Art as a Map to Justice
Johnson responded the way artists do — she made work. After the 2016 presidential election, as Chicago was being nationally vilified for its gun violence statistics, she channeled her frustration and her camera into something powerful: the Folded Map Project.
The concept is as elegant as it is damning. When a Chicago city map is folded in half, north meets south — and identical street addresses align. The Folded Map Project pairs these “map twins:” neighbors in name only, living on the same street number but separated by miles and by the stark racial and economic fault lines that divide the city. A street on the wealthy North Side mirrors a street in Englewood. The photographs Johnson makes, the conversations she facilitates between these paired residents, expose the inequity not as abstraction but as lived geography.

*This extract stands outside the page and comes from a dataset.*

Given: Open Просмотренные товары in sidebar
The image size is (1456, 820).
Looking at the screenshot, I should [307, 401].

The project drew national attention and earned Johnson a place on Chicago Magazine’s Chicagoans of the Year list in 2017. It cemented her reputation as an artist with a social scientist’s eye and an organizer’s heart.

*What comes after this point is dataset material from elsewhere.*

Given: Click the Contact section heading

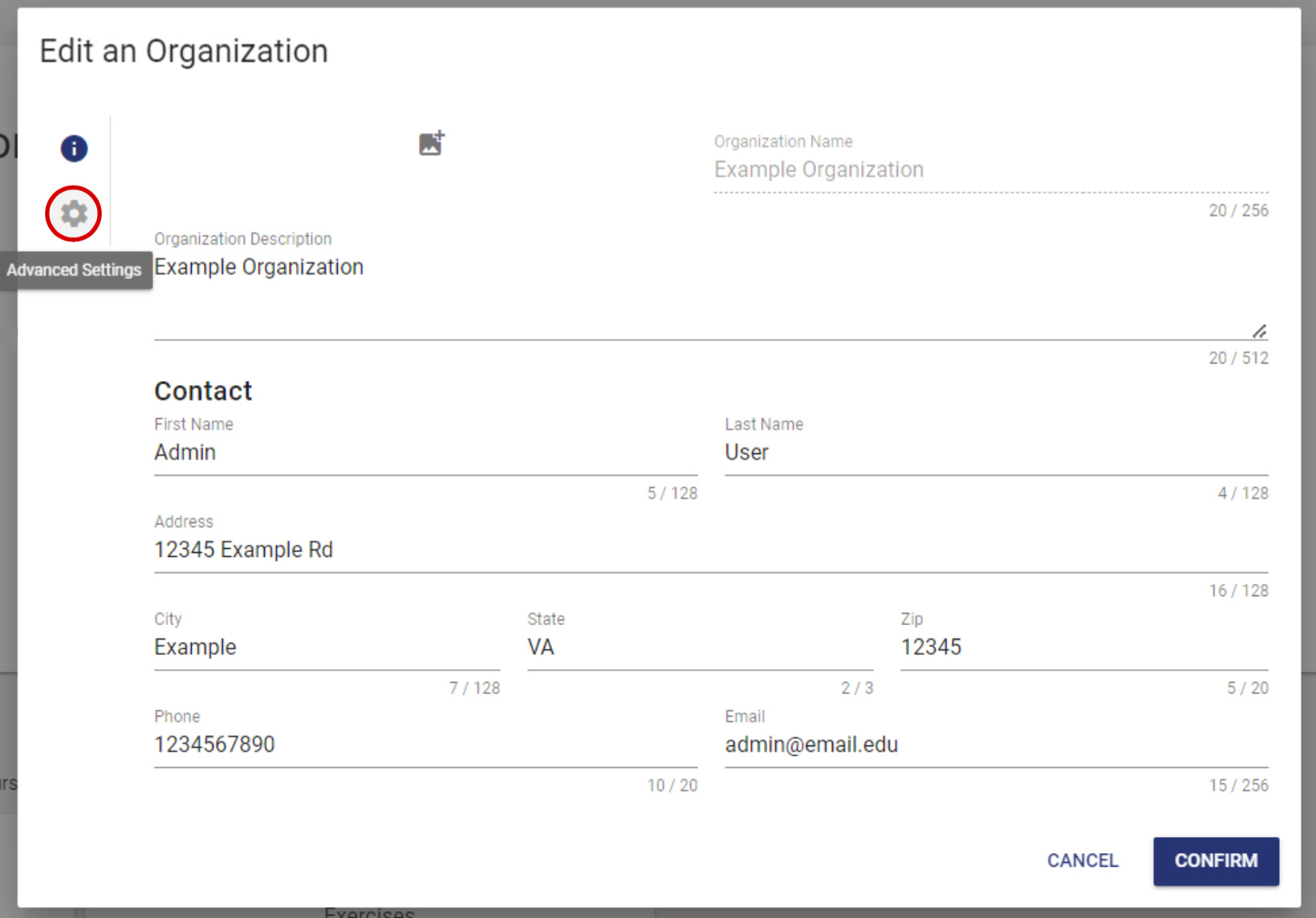Looking at the screenshot, I should tap(203, 391).
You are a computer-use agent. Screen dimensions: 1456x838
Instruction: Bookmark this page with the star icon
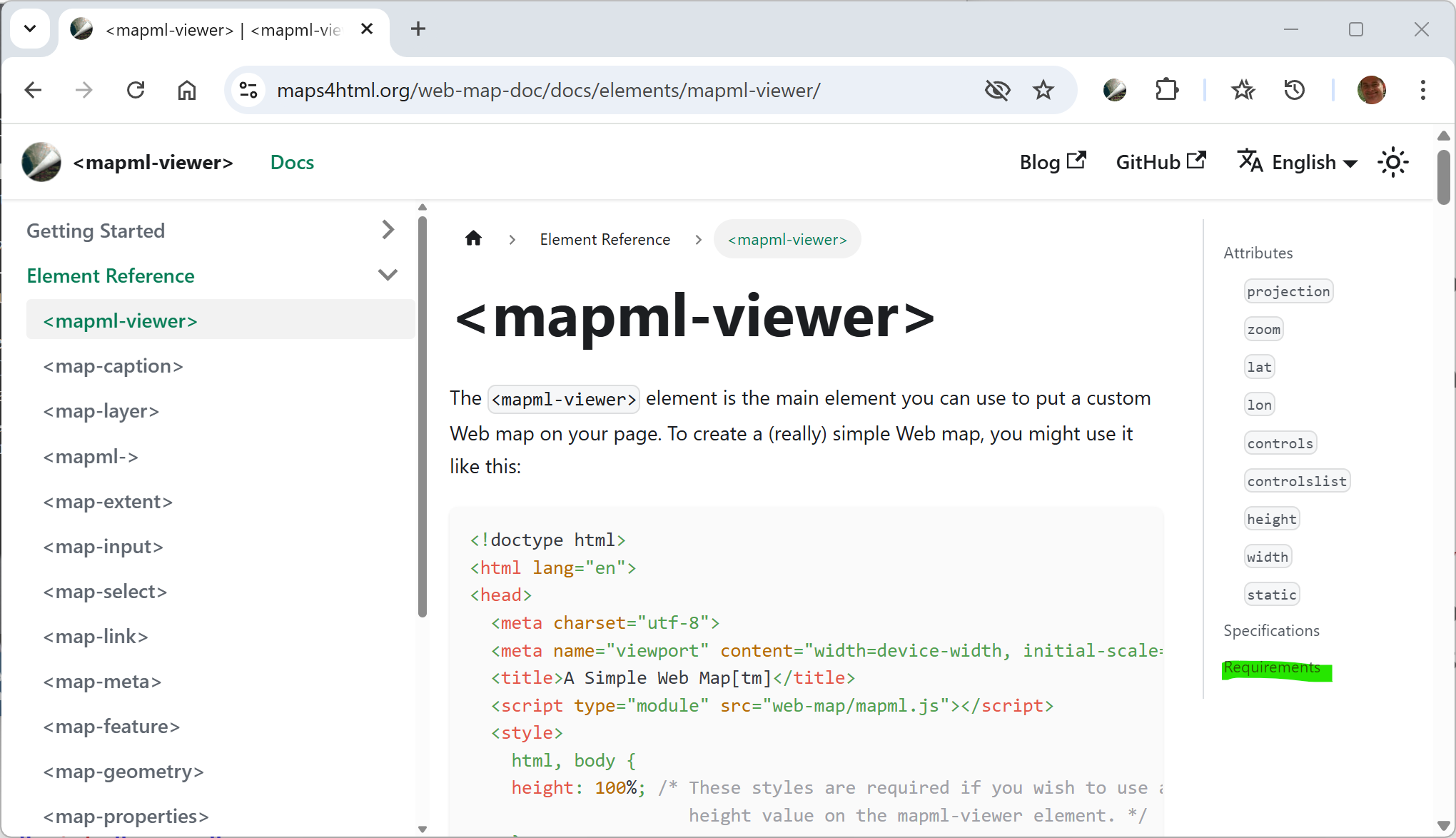click(1043, 90)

But photography was only the beginning. Johnson also co-founded the Englewood Arts Collective and launched Unblocked Englewood, a housing and public art initiative aimed at restoring a single block in the community — one brick, one mural, one family at a time. She serves on Chicago’s official Reparations Task Force, sits as a 2025 Pritzker Fellow at the University of Chicago’s Institute of Politics, and was named a 2024 Gordon Parks Foundation Fellow. The American Red Cross recognized her with a 2025 Social Justice Impact Hero Award, and Architect Magazine named her in its prestigious “Game Changers” issue.
Freedom, Stability — and Staying Put
When asked what the MacArthur money means to her, Johnson doesn’t reach for grand ambitions. She reaches for something quieter and more essential: freedom and stability.
She’ll no longer need to depend on speaking engagements to pay her bills. She’ll have flexibility — to work on what matters, at the pace that matters, without scrambling.
And she will not be leaving Englewood.
“I love my neighborhood,” she says simply. “And I’m here to stay.”
In a city that has spent decades telling Englewood what it lacks, Tonika Lewis Johnson has spent her career showing the world what it holds. With a genius award in hand and roots sunk deep into the same South Side soil she grew up on, she’s not finished yet.
MacArthur Fellowship, popularly known as the “Genius Grant,” is a prestigious $800,000 no-strings-attached award granted annually by the MacArthur Foundation to roughly 20-30 individuals. The $800,000 stipend is paid over five years with no obligations or reporting requirements, allowing fellows to pursue their creative, intellectual and professional pursuits. It recognizes exceptionally creative, original, and dedicated people across various fields—from arts to sciences—who show significant promise for future breakthroughs.